** Exercise brief **
All records, exactly as written, minus the pictures: copy them out.

** Supplied entries **
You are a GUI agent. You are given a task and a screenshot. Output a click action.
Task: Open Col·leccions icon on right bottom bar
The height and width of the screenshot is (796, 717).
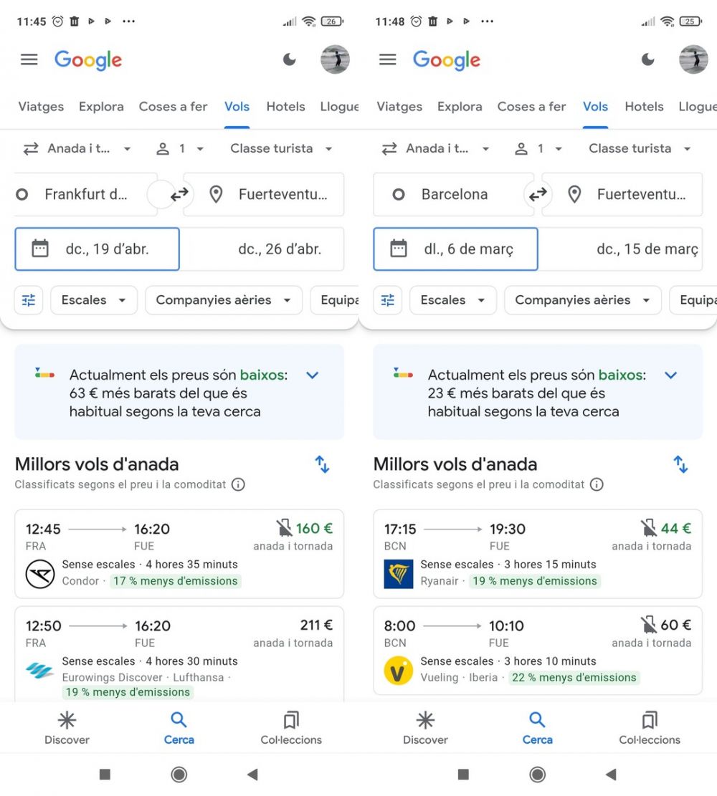pyautogui.click(x=650, y=720)
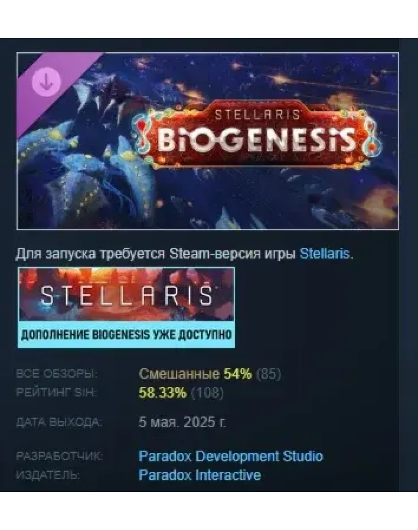Viewport: 418px width, 530px height.
Task: Click the release date 5 мая. 2025
Action: click(182, 422)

** Exercise result **
You are a GUI agent. You are given a task and a screenshot. Output a click action.
Task: Open Col·leccions icon on right bottom bar
The height and width of the screenshot is (796, 717).
pyautogui.click(x=650, y=720)
Viewport: 418px width, 530px height.
Task: Click the release date 5 мая. 2025
Action: click(182, 422)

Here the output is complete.